Алексей Беляков - Пепел и песок
— Скучный у нас разговор, — Катуар пытается стряхнуть пальцем конфеттинку с губ и та остается ночевать на ее мизинце. — Скажи, почему тебя не снимают фотографы?
— Потому что никто не знает меня в лицо. Зато тебя снимают. Видишь, вон тот рыжий целится своим объективом. Уже вспотел.
— Тебе неуютно здесь?
— Сыра не вижу. А тебе здесь нравится?
— Да, прикольно. К тому же меня снимают. Я — птица самодовольная.
— Значит, все хорошо. Хочешь шампанского?
— Принеси. А ты не будешь?
— Нет. Не хочу.
— Тогда и я не хочу. Будем ждать сыра. Не пойдем в зал, пока не принесут. Пусть триумфатор Требьенов метнется мухой в магаз! — Катуар топает ножками. — Марк, тебя очень смущает, что я настолько выше тебя? Я сдуру еще каблуки надела…
— Чем ты выше, тем я счастливей.
— А я сегодня утром, когда ты спал, смотрела на тебя…

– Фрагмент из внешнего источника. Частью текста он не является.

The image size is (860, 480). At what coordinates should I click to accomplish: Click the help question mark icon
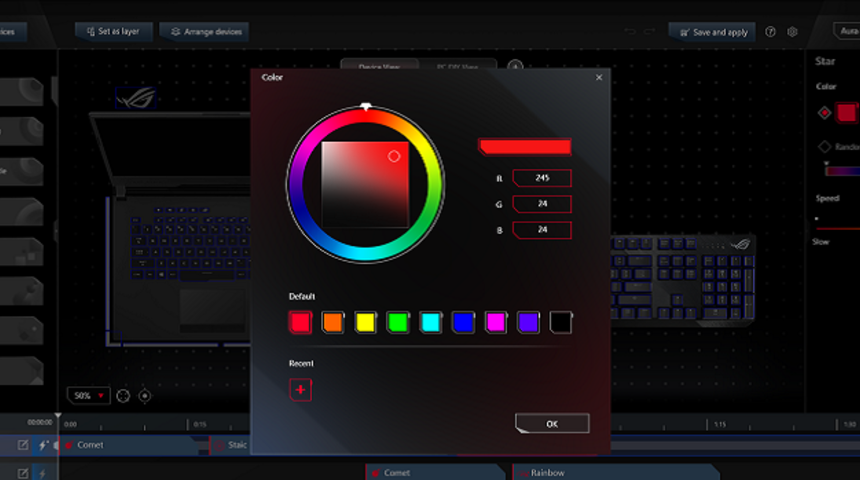[771, 32]
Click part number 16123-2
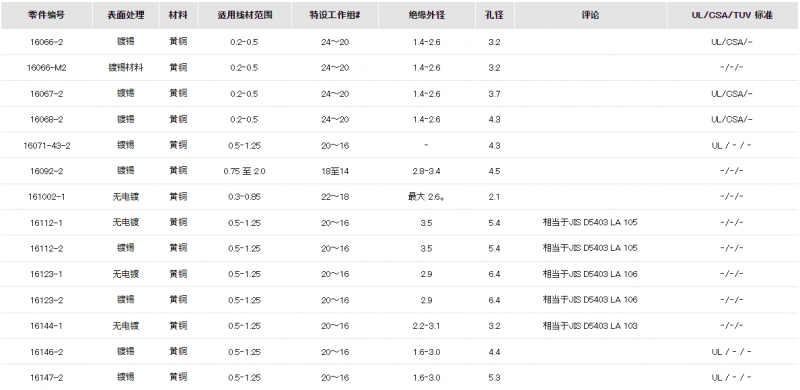 coord(46,300)
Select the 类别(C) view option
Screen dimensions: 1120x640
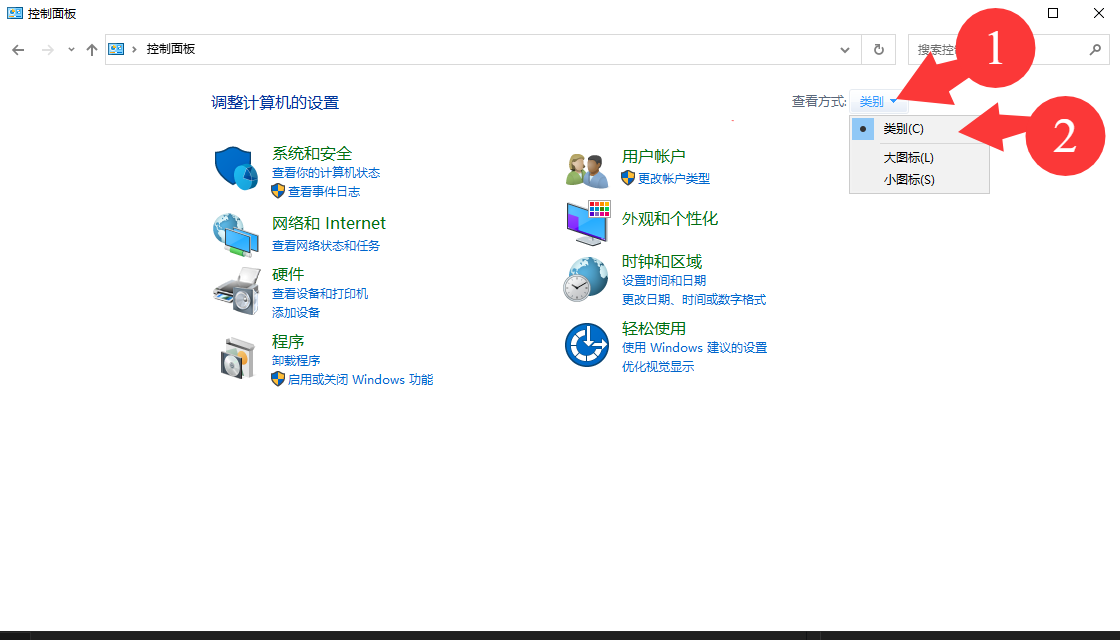[x=903, y=129]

— Нет, сегодня утром я смотрел на тебя.
— Я раньше проснулась.
— Нет, я раньше.
— Я проснулась, посмотрела на тебя и снова заснула. Все это гур-гур. Дай договорить!
— Говори!
— Я подумала — может, тебе отрастить бороду?
— Зачем?
— Мне кажется, тебе пойдет. Хочу быть твоим стилистом.
— Однажды я уже пытался.
Герой вспоминает.
Шашлычная в устье Большой Никитской, близ Кинотеатра Покойного Фильма. Йорген, пожевывая стебель маринованной черемши, наливает из заспанного графина водку — мне половину стопки, себе полную, чтоб нырнуть сразу, бескомпромиссно, как честный дайвер. За час до графина мы подписали с МРТВ договор на сериал — мой первый в жизни сериал. Пока я писал синопсис, не брился и почти не ел. Не похудел, но отрастил бороду — сродни тем, что обрамляют бледные лики доцентов.

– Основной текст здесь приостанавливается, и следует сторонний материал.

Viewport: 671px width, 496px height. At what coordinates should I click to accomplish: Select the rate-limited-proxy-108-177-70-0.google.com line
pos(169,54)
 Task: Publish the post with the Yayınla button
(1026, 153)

Йорген поднимает стопку, он уже с полными баллонами кислорода за спиной. И вдруг ставит ее обратно, на стол с узорами от влажной тряпки.

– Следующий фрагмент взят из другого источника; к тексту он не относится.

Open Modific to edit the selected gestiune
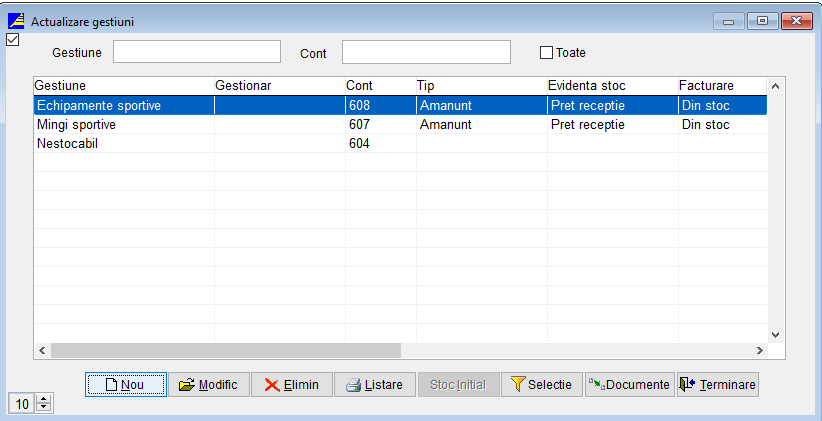 (208, 385)
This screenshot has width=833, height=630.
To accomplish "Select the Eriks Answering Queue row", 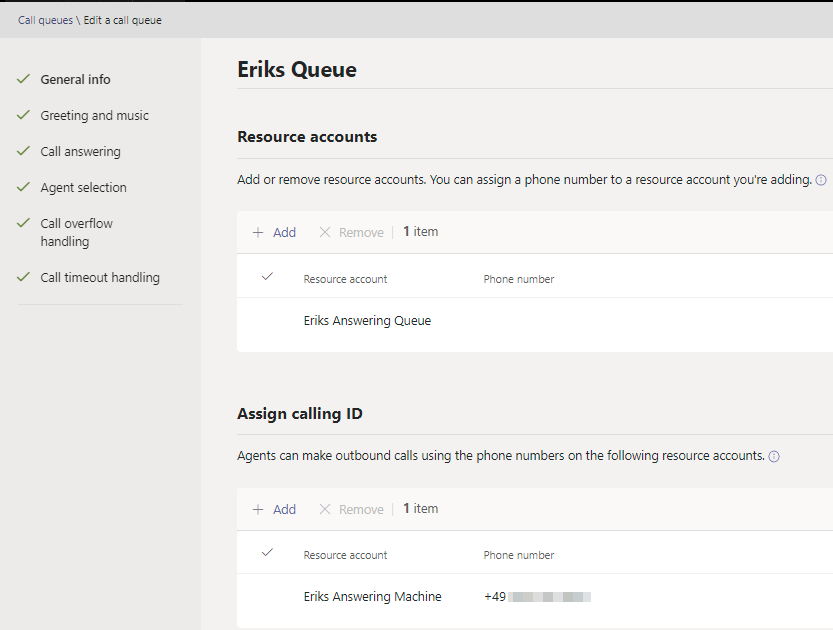I will coord(367,321).
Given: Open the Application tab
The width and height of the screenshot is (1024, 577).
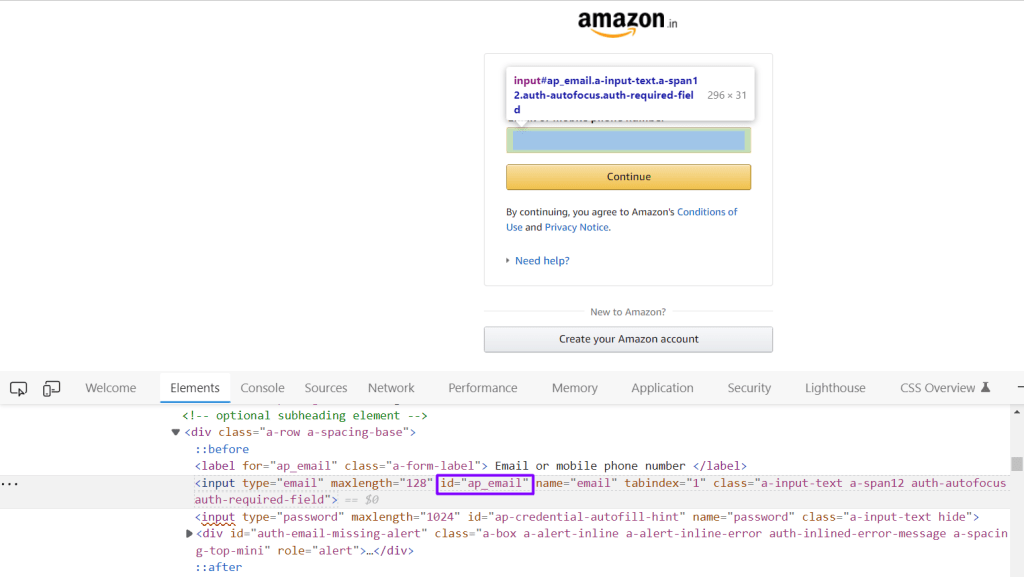Looking at the screenshot, I should [x=662, y=388].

— Слушай, Марк. Пока не напились, скажу кое-что. — Прикуривает трубку, чавкая. — За твой сериал еще выпьем не раз. Я сейчас о другом. У нас с друзьями есть традиция. Перед каждым Новым годом мы…
— Ходите в баню?
— В баню? Нет! Это пошло. Мы устраиваем мальчишник. У нас культурная программа, мы ставим спектакли, ну! Друг другу показываем. Затея в том, чтобы брать сюжеты сказок — все-таки Новый год — и делать из них такие мужские истории. Сюжет выбирается общим голосованием. В прошлом году ставили «Снежную королеву». В этот раз решили ставить «Белоснежку и семь гномов». Но беда в том, что ставить должен я. И пьесу тоже должен я написать. Поставлю я уж как-нибудь сам. Но вот пьеса… Ты же мне рассказывал, как ты придумал про этого царя и его любовницу, — Йорген смеется ноздрями, ускоряя поток дыма из трубки. — Но я придумывать не умею, сам знаешь…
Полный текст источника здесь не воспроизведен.